June 8, 2023 - 1:00pm

The destruction of the Kakhovka dam has sparked fevered speculation about the future of Ukraine’s counteroffensive against Russian invaders. Opinions differ over the degree to which the demolition of the dam favours Russia or Ukraine. Some argue it will throw Ukraine’s plans into chaos, while others point out that much of the impact of the flooding falls on Russian-held territory. 

Time will tell which interpretation turns out to be true. The same can’t necessarily be said, though, for questions about the motivations behind the demolition. Russia would certainly appear the most likely culprit: Ukrainian President Volodymyr Zelenskyy pointed out that Russia has held the dam for more than a year and that it is “physically impossible to blow it up from the outside”. 
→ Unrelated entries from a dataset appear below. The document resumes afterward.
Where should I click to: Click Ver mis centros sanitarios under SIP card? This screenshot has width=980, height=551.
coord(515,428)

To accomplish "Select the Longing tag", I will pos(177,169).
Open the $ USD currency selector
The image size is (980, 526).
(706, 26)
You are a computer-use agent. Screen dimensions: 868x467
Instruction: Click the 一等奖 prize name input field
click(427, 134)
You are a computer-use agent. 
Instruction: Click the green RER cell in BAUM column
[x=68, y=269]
Case closed, then? Not on the international stage. Many statements of condemnation from Ukraine’s Western backers have been notably cautious about directly blaming Russia for carrying out an intentional attack on the dam. Moscow denies all responsibility: Vladimir Putin has called the dam break a “barbaric act” perpetrated by Ukraine, while a Russian envoy to the UN characterised claims that Russia was behind the attack as part of a Western disinformation campaign that “reeks of schizophrenia and not of a latent variety”. 

Each side blaming the other is a reminder of how, despite being the most documented war in history, some of the major events that have punctuated the fighting in Ukraine remain remarkably murky. The information war being waged online mirrors the fighting on the ground in its ferocity and utter lack of compromise.  
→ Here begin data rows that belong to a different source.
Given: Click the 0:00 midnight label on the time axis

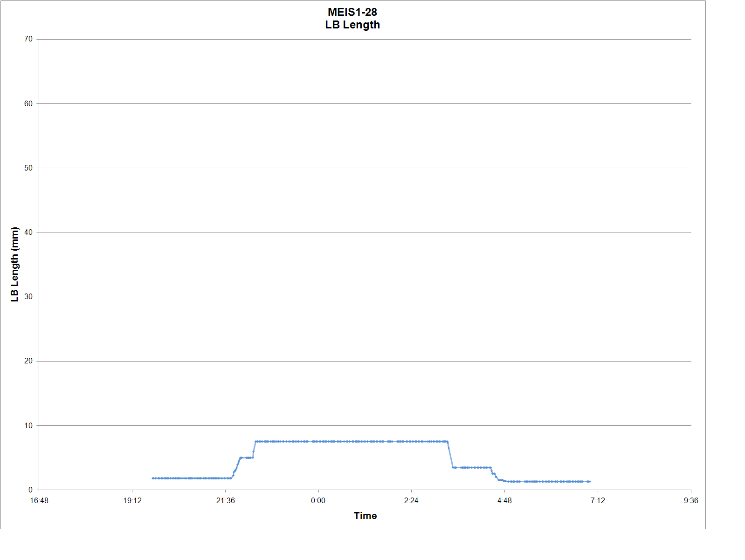Looking at the screenshot, I should point(318,501).
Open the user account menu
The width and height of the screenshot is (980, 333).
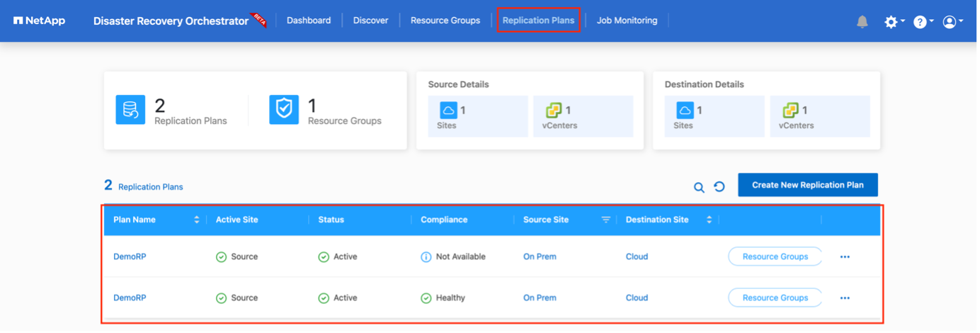point(950,22)
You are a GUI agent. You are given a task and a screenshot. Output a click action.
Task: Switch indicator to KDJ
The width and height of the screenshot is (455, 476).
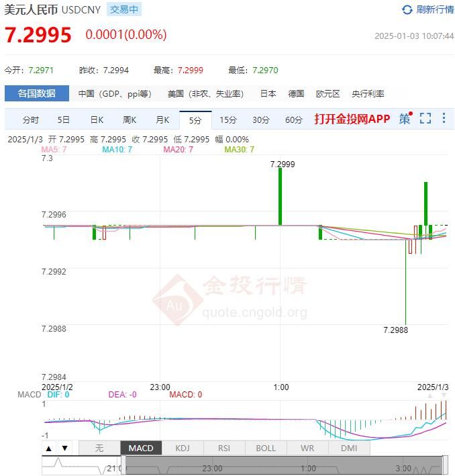[183, 448]
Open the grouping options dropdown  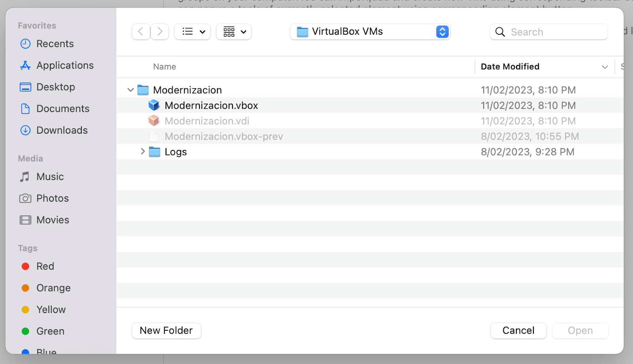234,32

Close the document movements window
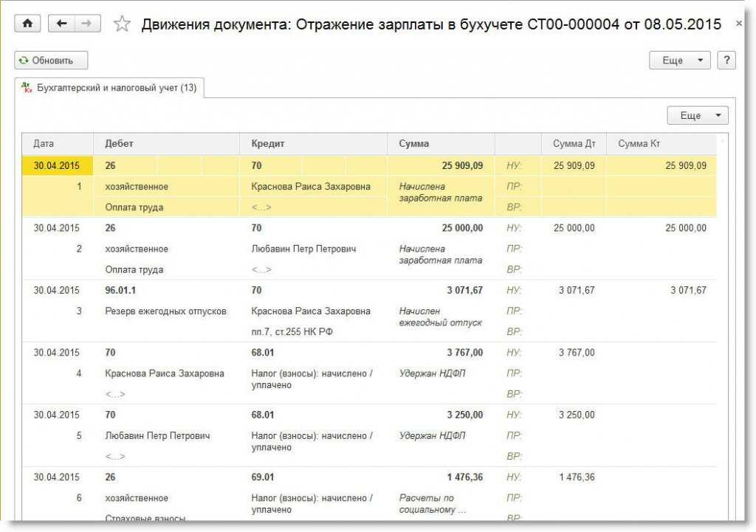pos(739,24)
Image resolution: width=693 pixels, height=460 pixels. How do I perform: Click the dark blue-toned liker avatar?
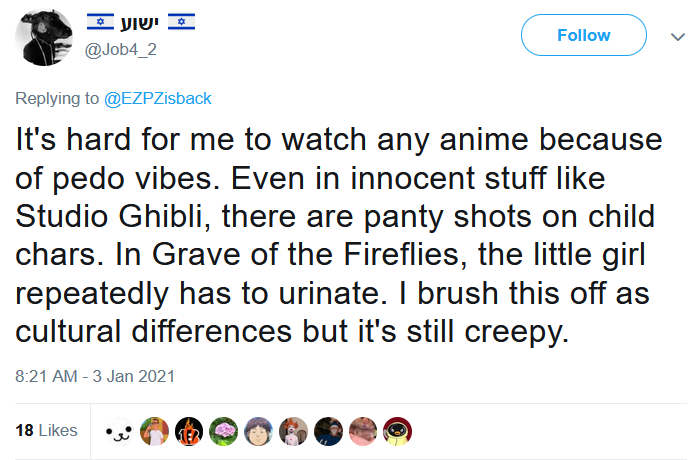coord(328,431)
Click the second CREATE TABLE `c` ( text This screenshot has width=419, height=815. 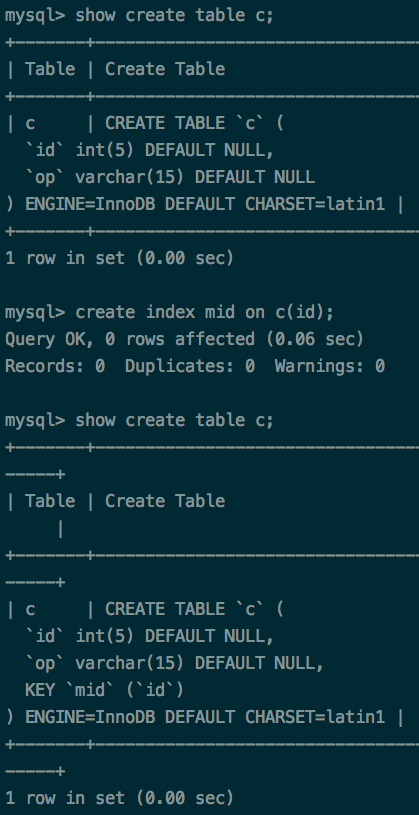(194, 609)
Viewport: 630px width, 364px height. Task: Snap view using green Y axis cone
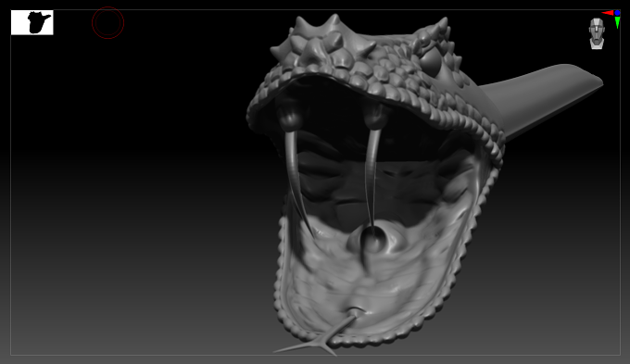(x=618, y=23)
This at times leads into the realms of absurdity. Asked about claims that Ukraine destroyed the dam, the US deputy ambassador to the UN Robert Wood responded with exasperation: “Come on […] why would Ukraine do this to its own territory and people, flood its land, force tens of thousands of people to flee their homes – it doesn’t make sense.” 

Wood’s argument is perfectly logical. But many onlookers will remember having asked themselves similar questions about claims that Russia blew up its own Nord Stream pipelines last year — something much of the international community insisted it had done until it became public knowledge that a pro-Ukrainian group was actually the likely culprit. This week, it was reported that the Ukrainian military was planning an attack on the pipelines three months before they were sabotaged, although Zelenskyy used an interview published on Wednesday to again deny all knowledge.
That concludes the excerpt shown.